Dimension Data Holdings, the South African computer services group, yesterday described the current downturn in technology spending as like a "once in 100 years flood" as it unveiled a $1.7bn (£1.2bn) loss in its first full year as a listed company on the London Stock Exchange.
The company, known on the market as Didata, recorded the losses after asset write-downs of $1.8bn. These included $1.1bn to cover a write-down of the value of its European operations and a further $148m write-down of its American assets. These included the Proxicom internet consultancy business acquired for $448m in cash in May.
Didata was a late-comer to the UK technology boom when it floated at 520p per share in July last year.

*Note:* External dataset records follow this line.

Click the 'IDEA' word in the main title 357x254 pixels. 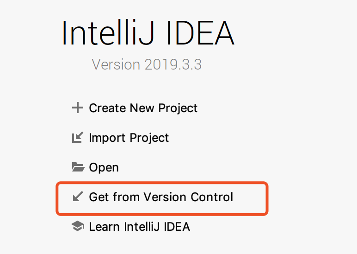click(x=200, y=33)

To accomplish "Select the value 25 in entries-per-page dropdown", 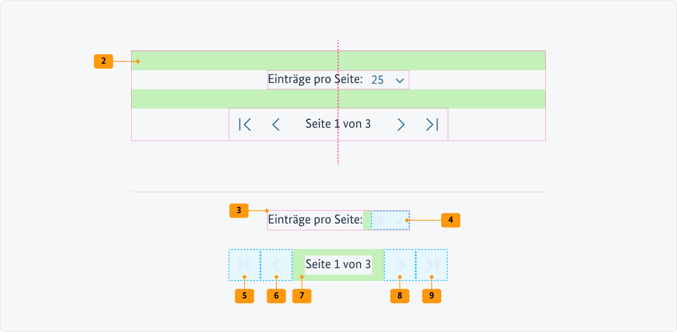I will [x=378, y=79].
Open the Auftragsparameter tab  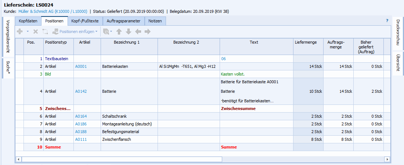pyautogui.click(x=123, y=21)
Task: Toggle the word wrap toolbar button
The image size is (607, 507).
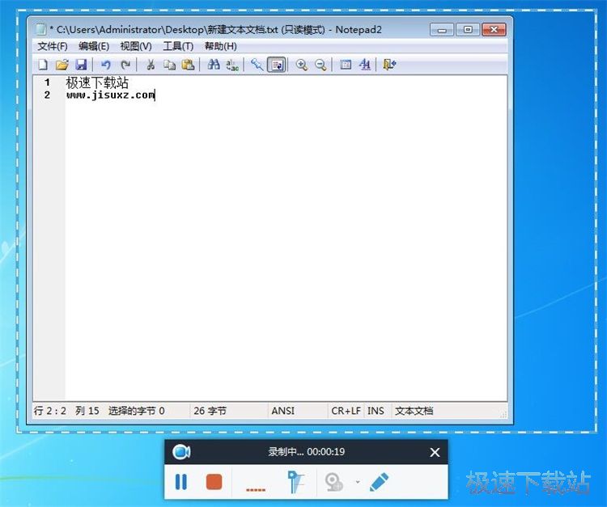Action: coord(277,65)
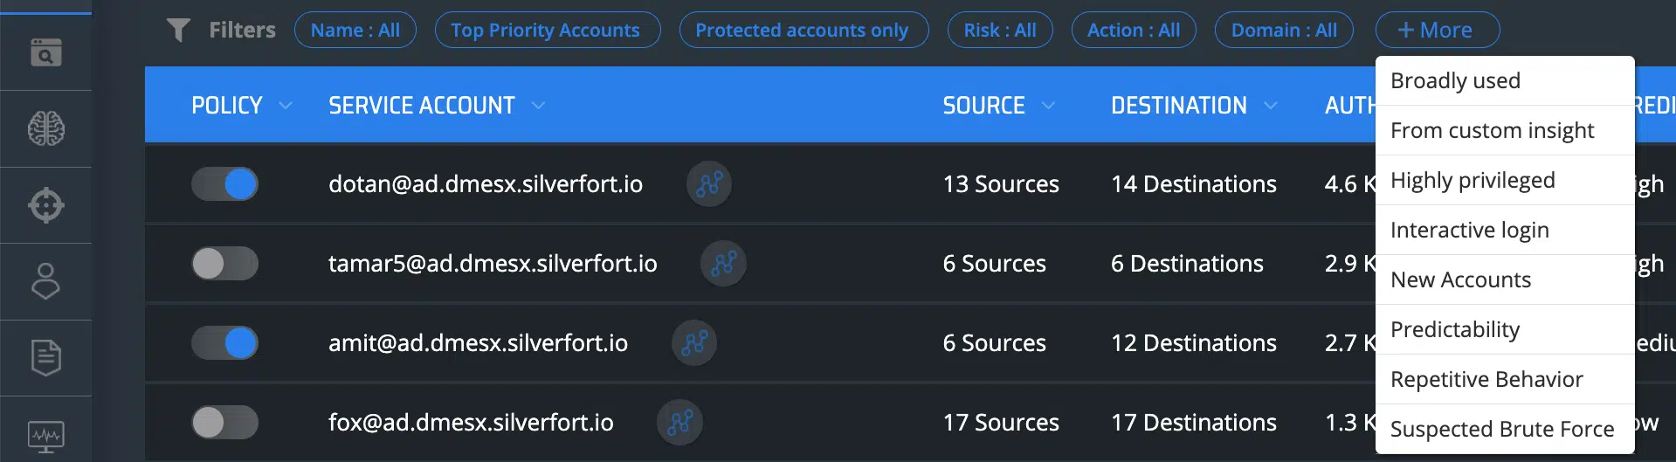The height and width of the screenshot is (462, 1676).
Task: Open the brain insights sidebar icon
Action: [45, 129]
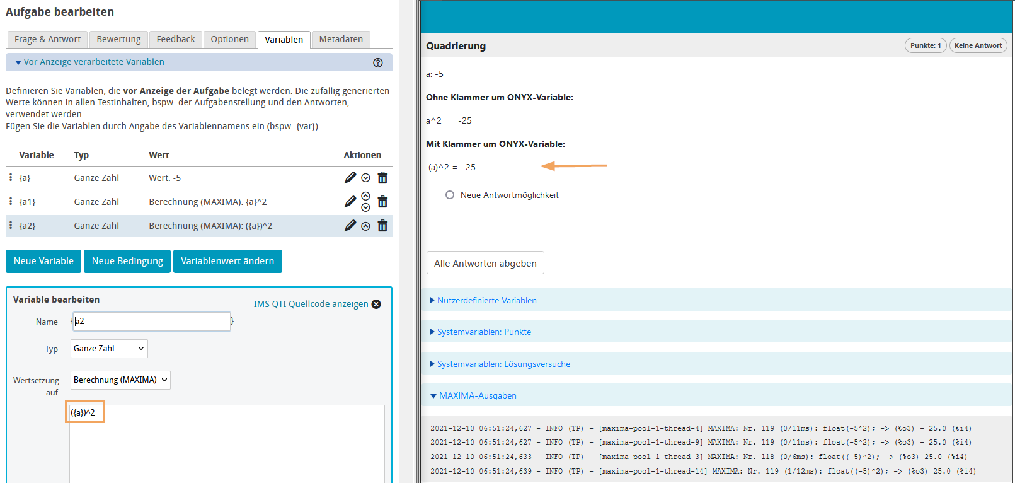Move variable {a2} up
Image resolution: width=1015 pixels, height=483 pixels.
point(365,226)
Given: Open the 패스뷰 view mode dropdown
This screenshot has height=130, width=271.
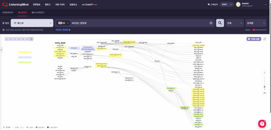Looking at the screenshot, I should pyautogui.click(x=32, y=23).
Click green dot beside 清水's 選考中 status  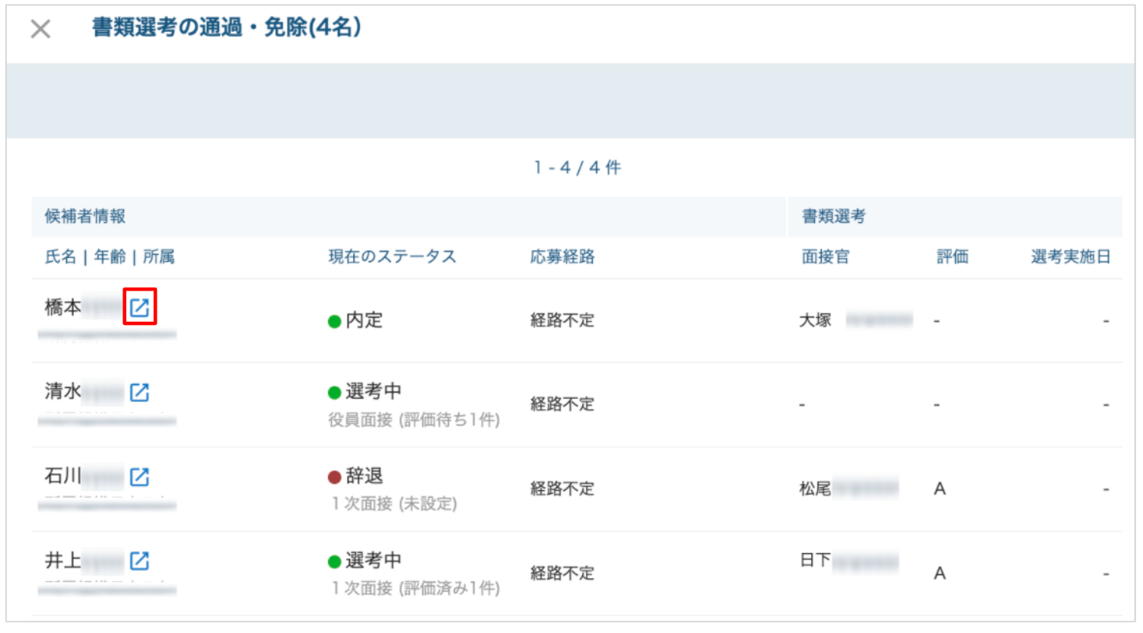coord(334,393)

The shares initially soared to 693p but have been collapsing ever since. They closed a further 8.5p down at 92.5p yesterday.
Didata provides computer network installations, support and maintenance for clients such as Renault. But the business has seen a slowdown in revenue growth and increasing pressure on margins as large corporate customers spend less on computer-related services.
Jeremy Ord, the chief executive, said the company had already taken action to "rightsize" the business with more than 1,500 job cuts. He said the business was now correctly positioned for an upturn.
Margins are expected to fall from 7.4 per cent to 5 - 6 per cent this year as customers put pressure on prices. Revenue growth is considered unlikely to reach double digits. Mr Ord said: "We are not seeing any dramatic downturn in activity. Deals [contracts] are just taking longer to come to fruition." The company did not expect IT spending to improve significantly in the current financial year. It also said that visibility (of future orders) remained poor and that the trading environment continued to be characterised by "considerable uncertainty". Mr Ord dismissed suggestions that there could be more asset write-downs to come.
Didata had warned of lower figures in a statement in July, saying increased price competition would squeeze margins in the US, the UK and Germany. Full year figures for the year to 30 September showed that total turnover grew by 24 per cent to $2.4bn. Operating profits before goodwill write-offs and other exceptionals was $180m.
Didata's shares had already fallen 14 per cent on Tuesday after Morgan Stanley cut its recommendation on the shares to underperform from neutral saying the premium to the company's peer group was undeserved.